When my two oldest boys were small, I'd entertain them by writing something on paper in black ball-point ink. Whatever they told me to write down, I penned there in my large, loopy cursive handwriting. Mostly it was something silly like Jack be nimble, Jack be quick, or Hinka-binka-a-bottle-of-ink, I pooped my pants and now I stink. Or other boyish nonsense and tom-foolery. Then, when they'd had their fun, I'd dip an empty pen-point in a tin cup of milk and write my own lines in between the inky lines, like the old Greek scribes used to do. I'd write, I love you. I'd write, Now is the time for all good men. I'd write, Say you love me back. I'd write their names. I'd write my own, which changed so often back then with each marriage and divorce that I sometimes woke wondering who I was. When the morning heat of the kitchen had dried the milk and the words had gone invisible, I'd ask the boys to tell me what had been written there, in between the black ink lines which still showed plainly, as before. Sometimes the boys could remember; but mostly not. Out of sight, out of mind, as the old adage goes.
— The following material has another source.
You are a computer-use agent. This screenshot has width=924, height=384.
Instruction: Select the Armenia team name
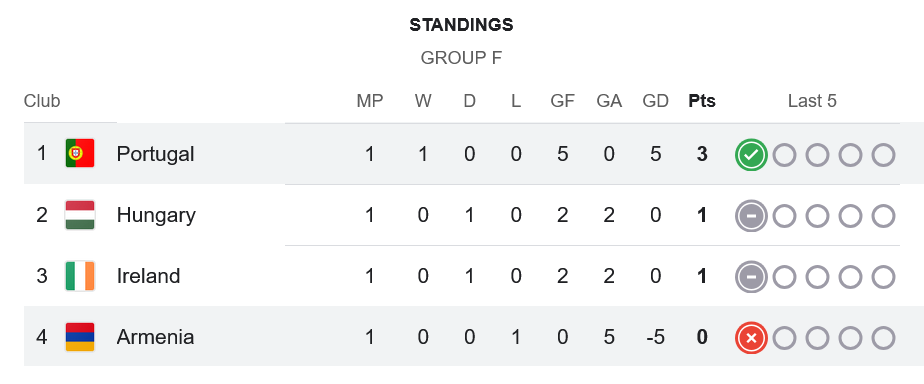[156, 337]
So then I'd go outside to the wobbly second-hand grill a neighbor had given me and I'd take a piece of charcoal in hand. I'd go back inside and rub it between my palms until it began to crumble and a fine dust coated the paper underneath it, and all its writing. Then I'd lift the page and shake the loose charcoal dust out the open window. When the paper was on the table between us, the words were visible again.
Wow, the boys would say, and Whoa, and they'd snatch the paper up and take it out into the backyard, holding it up to the light, squinting at it, poring over the magic of it, wondering how something which had been visible had gone invisible for a time and how, with just the right element added, it had become visible again. They thought it was better than any other experiment we did. They'd beg for it again and again. I took to leaving notes on the refrigerator with "secrets" written in milk just for the pleasure of watching them run outside to the old grill and take the charcoal in hand.
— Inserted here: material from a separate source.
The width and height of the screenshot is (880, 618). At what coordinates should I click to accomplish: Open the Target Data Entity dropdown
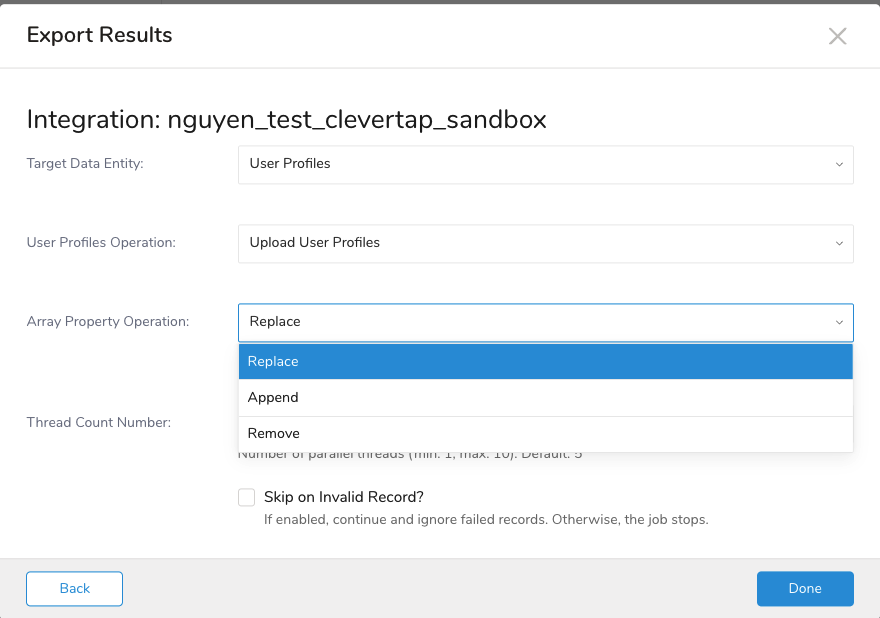(545, 164)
Their clothes and hands were black with charcoal afterwards and I had to scrub them clean at the kitchen sink where the porcelain finish had long ago worn thin. Sometimes, the charcoal stained those thin places and I had to scrub all week to remove the traces of it. Sometimes, I could see, for days, the lines in the boys' hands where the fine charcoal dust had settled, intractably, into the empty places, the fine places which had not been visible until stained. Eventually, though, it all washed free.
Gone, I'd think and feel a small, baffling knot of sadness in me rising; all gone.
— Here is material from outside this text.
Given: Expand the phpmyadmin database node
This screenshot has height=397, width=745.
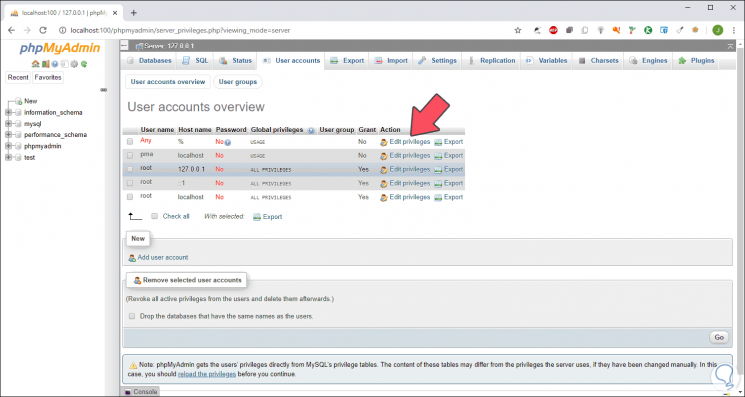Looking at the screenshot, I should click(x=8, y=146).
If you were to see me now, writing at my desk, tending the thorny roses outside my house, talking to the cat, singing at the sink, preparing lessons for my grad students in poetry, a middle-aged woman in jeans and men's baggy dress shirts (my husband's outcasts and hand-me-downs), painting trim or hanging wallpaper, sitting on the summer porch reading or just idly watching the day wheel by into twilight – if you were to see me like this, you'd think nothing of it except that I'm a woman ordinary as rain, nothing remarkable. What you see is what you get. That woman.
You'd be wrong, of course.
I am not what is written plainly as all that. I live also between the neat lines of who-I-seem-to-be. Always, despite the placid countenance and the genial smile, there is an entourage inside of me. The infant boy lying all night in the crook of a grown man's arm in that over-crowded morgue. The gray fetal bodies in their glass jars of formaldehyde lining the shelves of the anatomy lab closet. The burned boy whose drunken father set him afire one night for disobeying him. That first man I saw naked, dead. And all the ones who followed away from there.
There is more than mere memory here too, a mind recalling something long-gone. There is also the body itself remembering: the nose recoiling as it conjures up again the stench a burned body gives off; something in the stomach's unruly pit knotting itself; the left palm and how it rested against a fevered brow while the right hand fingered a thready pulse; the texture of a woman's long hair in my hands as I washed it for her, toweled it dry it, brushed it into place around her thin face in preparation for the family's arrival – or the mortician's; bare pink fingertips recalling again the post-operative feel of the swollen stump and its sutures, the sticky wet weeping of the wound and, later, the crusted cluster of epithelials sealing, the healing begun at last; the sloshy gauze I'd taken in my hand – the hand I write with now, feed myself with, cook with, caress my husband and hug my children with – that strong right hand stained orange once with Betadine where I'd swabbed a woman's chest one morning, prepping her for the double mastectomy; and my ears which still hear always, waking from dreams, their little moans of pain.
This is what is written, in the interstices between one visible thing and the next. The milky ink of who-I-also-am. And when I write them back to me again - as I do sometimes - they are not "art" to me, not the stuff of rank sensationalism and poetry. They are who they are. Or were. And I am standing again at the old crossroads considering once more the twin devils of suffering and mortality. I am wholly myself again then, the visible and the invisible body. The quick and the dead. A house and all its rooms.